Chris Will noemt Jan Blanken in zijn manier van zaken doen, ‘een soort Linke Loetje’. Hij eigende zich de uitvinding van de waaiersluis toe waardoor Blanken het octrooi had en gaf opdracht om enkele van de nieuwe sluizen te bouwen in het gebied van Vijfheerenlanden en het Land van Altena. Hier ving de Vianees veel geld voor. Voor het bouwen van die sluizen gebruikte hij de stenen van de steenfabriek langs de Lek. Daar ging ook een rekening heen waardoor de inkomsten in de familie bleven.
Keizer Napoleon
Jan Blanken kwam niet alleen bij de koning over de vloer maar zat ook enkele keren met Keizer Napoleon aan tafel. Napoleon gaf Jan Blanken onder meer de opdracht voor het aanleggen van een van de eerste snelwegen: de route van Breda tot Amsterdam die nu bekend staat als de Route de Napoleon. Blanken wist Napoleon te overtuigen van de aanleg van een route tussen Utrecht en Gorinchem die tussen Vianen en Vreeswijk de Lek over moest gaan. Na het tekenen van het tracée, zond Napoleon zesduizend manschappen om de route te verkennen. Prompt kwamen die in de herfst van oktober vast te zitten in de modder van het rivierengebied. De noodzaak van een goede weg was nu zeer duidelijk aangetoond.
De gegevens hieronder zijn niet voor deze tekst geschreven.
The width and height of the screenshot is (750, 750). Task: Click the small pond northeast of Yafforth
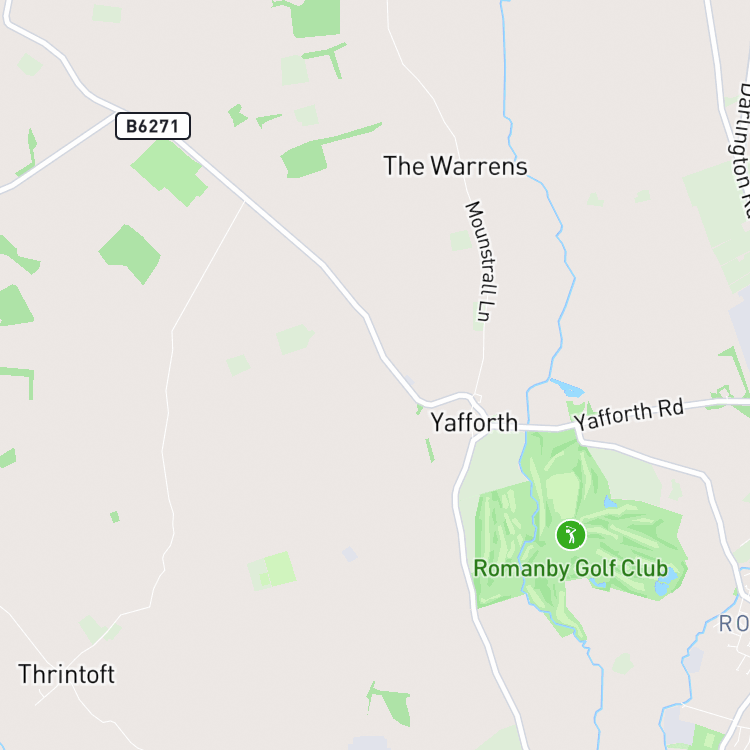[x=567, y=388]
Jan Blanken kocht in die tijd het landgoed Vijverlust aan. Dat lag vlakbij de al eerder genoemde steenfabriek en de door hem en zijn broer Arie getekende Route Napoleon bleek bijna over het landgoed Vijverlust te lopen. Toeval? Natuurlijk niet, zegt Will. ‘Jan Blanken had naast veel verstand van waterbouwkundige zaken ook een goed ontwikkeld zakelijk instinct. Hij betaalde 6900 gulden voor Vijverlust dat vrijwel meteen enorm veel meer waard werd.’
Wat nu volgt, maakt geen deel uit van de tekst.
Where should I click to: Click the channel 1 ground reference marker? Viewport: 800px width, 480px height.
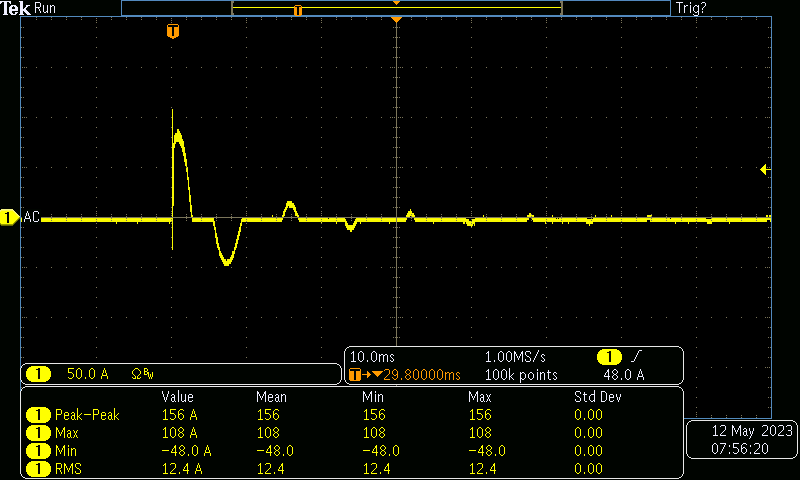coord(9,217)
Chris Will mag Jan Blanken wel, hoewel de ingenieur in allerlei vakliteratuur karaktertrekken krijgt toegedicht als autoritair, eigenwijs en ijdel. Will beaamt: ‘Jan Blanken was een lastige man en had op het einde van zijn loopbaan ruzie met iedereen. Maar dat hebben vele grote mannen. Zijn dwarsheid en handelen zonder scrupules heeft hem ook gebracht tot wat hij is, namelijk een groot kenner van water en waterwerken. Zonder hem had ons rivierenlandschap er heel anders uitgezien.’
Gegoede burgerij
Een reden voor de ruzies van Blanken was ook zijn eenvoudige afkomst. Hij wist op te klimmen vanuit het ambachtelijke milieu tot de gegoede burgerij met grootgrondbezit, een buitenhuis, aardig wat kapitaal, vee en een steenfabriek. Dat deden niet veel hem na in die tijd. Hij werd de rijkste man van Vianen.
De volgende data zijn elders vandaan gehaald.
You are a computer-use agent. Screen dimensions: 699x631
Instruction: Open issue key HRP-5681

De vijandigheid waar Blanken mee te maken kreeg was zodanig, dat hij door de koning gedwongen werd met pensioen te gaan. Will: ‘Blanken bleef zich ook daarna als inwoner van Vianen steeds maar bemoeien met de alles op het gebied van water in zijn stad. Hij bombardeerde de toenmalige burgemeester met brieven. Zo wilde hij een handelshaventje maken aan de Lijnbaan, ongeveer waar nu de nieuwe oranje brug ligt. Er zou een nieuwe verbinding moeten komen tussen de Viaanse stadsgracht en het Zederikkanaal, dat tegenwoordig Merwedekanaal heet.’
Blanken stierf op 83-jarige leeftijd en kreeg in 1841, drie jaar na zijn overlijden een fraai gietijzeren grafmonument als hulde voor zijn verdiensten op waterbouwkundig gebied van de Nederlandse binnenloodsen.
Astrid Pel
Waterwerken en werken aan water
Tussen Gorinchem en Vianen zijn nog steeds ongeveer twintig waterbouwkundige werken van Jan Blanken te zien. Twee in 2018 uitgezette fiets- en wandelroutes leiden langs deze sluizen en gemalen. Bij Fort Everdingen loopt het mooie Jan Blankenpad waar onder meer Chris Will zich sterk voor heeft gemaakt. Dit pad leidt de wandelaar langs de Lek met als bezienswaardigheden het sluisje bij de Liniepont en fort Werk aan het Spoel.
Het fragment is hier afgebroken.